Formation of α-phenyl-β-halovinyl cation, β-phenyl-α-halovinyl cation, as well as the halogen-bridged and the spirocyclic phenyl-bridged cations as intermediates of protonation of phenylethynyl halides or by halogen addition to phenylethynes was evaluated by DFT at B3LYP/6-31+G(d) and, for comparison in representative cases, by B3LYP/6-311++G(d,p). Relative stabilities of the resulting minima were gauged as a function of substituents on the phenyl group with p-OH, p-OMe, p-H, p-CF3, p-CN, and p-NO2 and with p-OMeH+, p-NO2H+, and p-N2 +. In the majority of cases, the α-aryl-β-halovinyl cations were identified as the most likely intermediates, irrespective of X and for most R groups.

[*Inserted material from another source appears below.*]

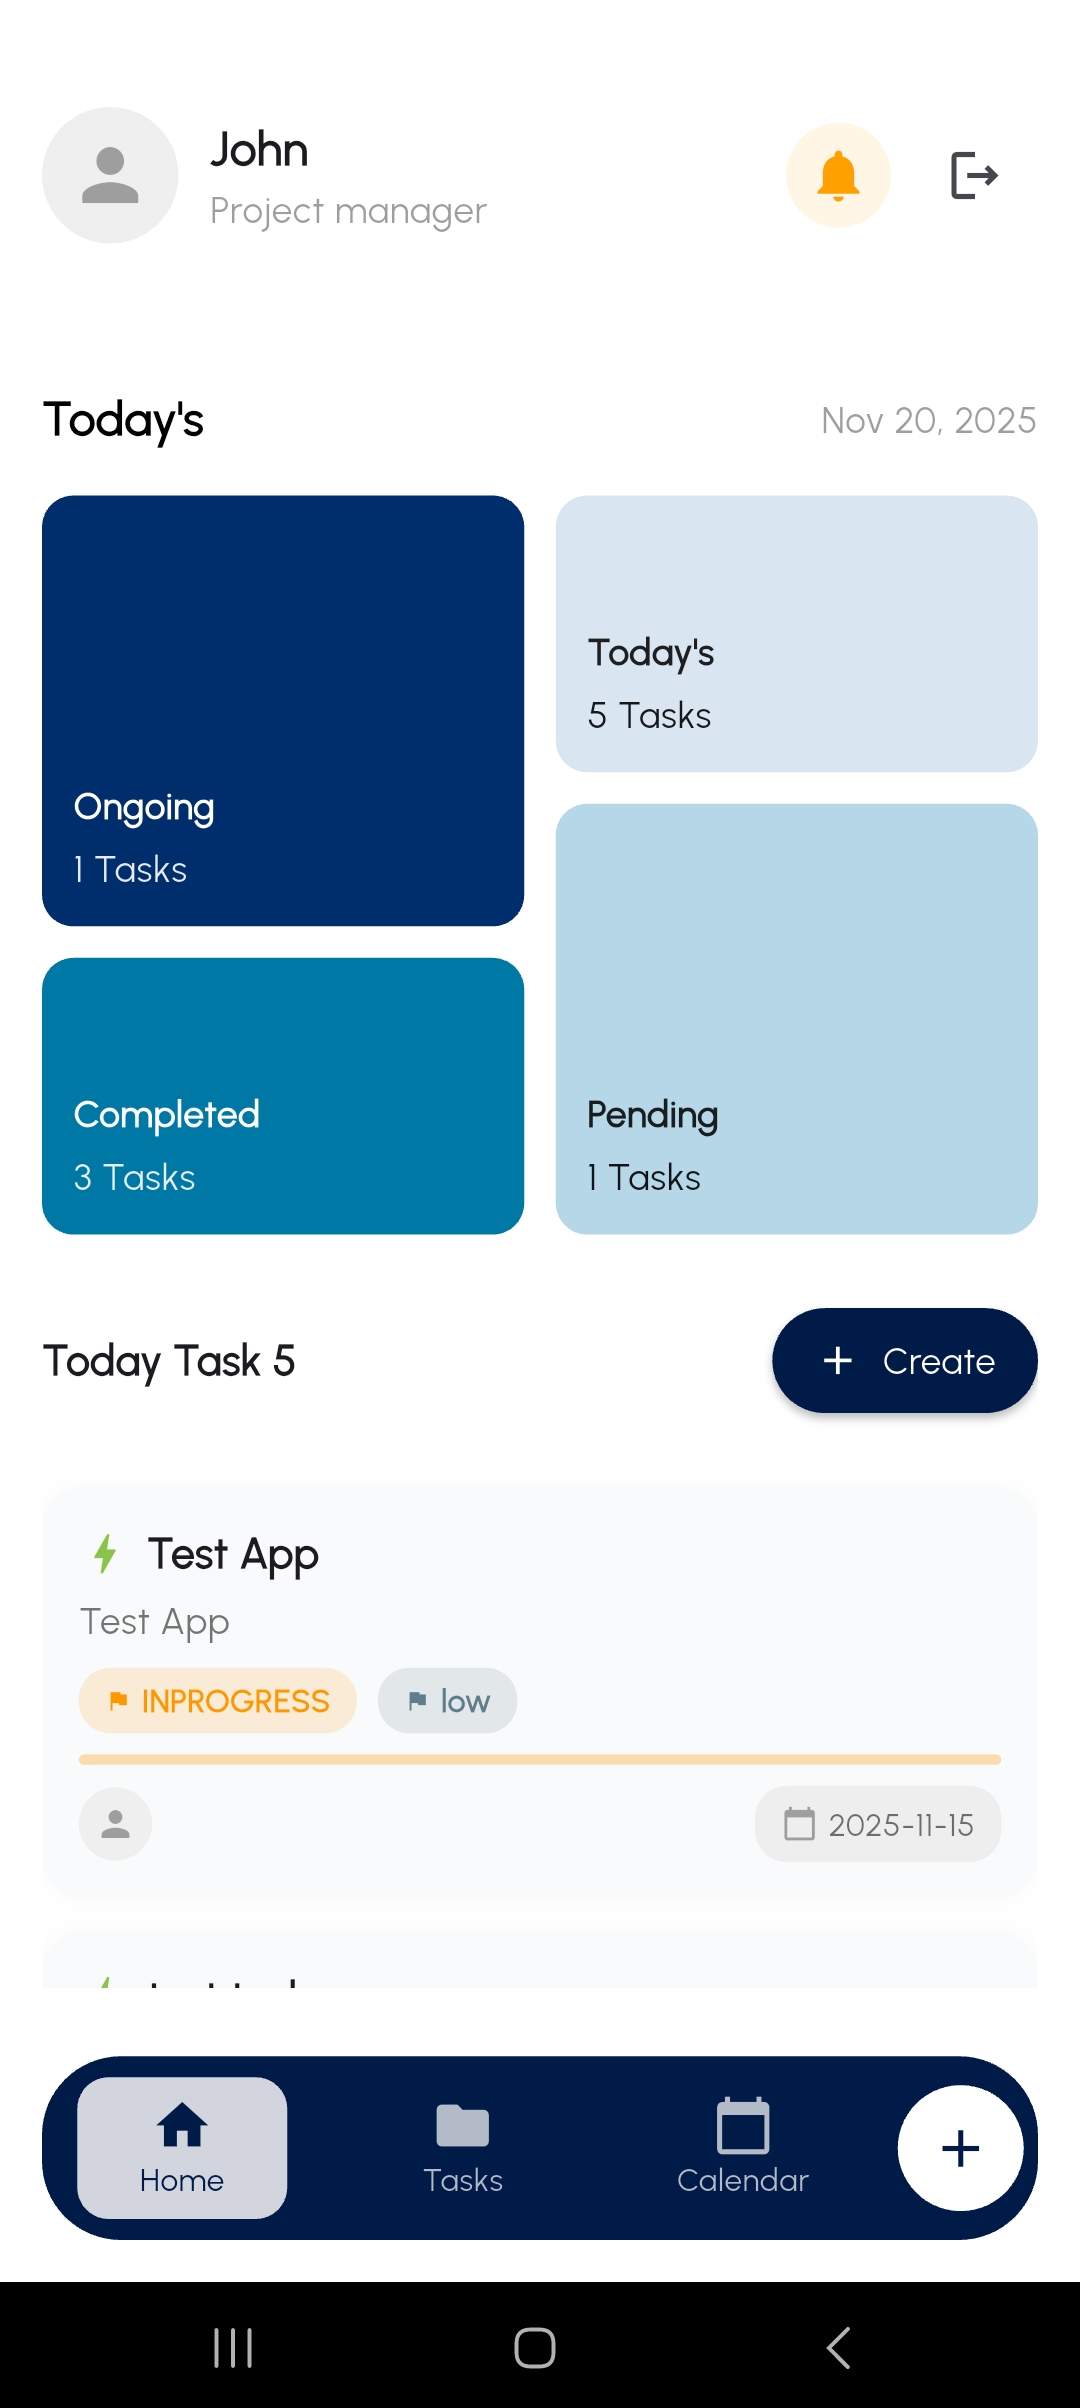Image resolution: width=1080 pixels, height=2408 pixels.
Task: Open the recent apps navigation button
Action: 233,2347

For R = p-N2 + (with X = Br and Cl), R = CNH+ (with X = Cl), and R = MeOH+ (with X = Br), the corresponding β-aryl-α-halovinyl cations become more stable than α-aryl-β-halovinyl cations (but in most cases with a relatively small stability difference). Whereas competitive formation of the spirocyclic aryl bridged cations via this route appears remote, with R = N2 + and R = NO2H+ as substituents (with X = Br), cyclic halonium ions could intervene, since their relative stabilities are within ∼4 kcal/mol of the lowest energy vinyl cations. Geometrical features, GIAO NMR chemical shifts, and NPA-derived charges were used to gain insight into the structural/electronic features in the resulting mono and dications. The study provides a basis for stable ion and solvolytic/kinetic studies on a series of substituted phenylethynyl halides that are being synthesized.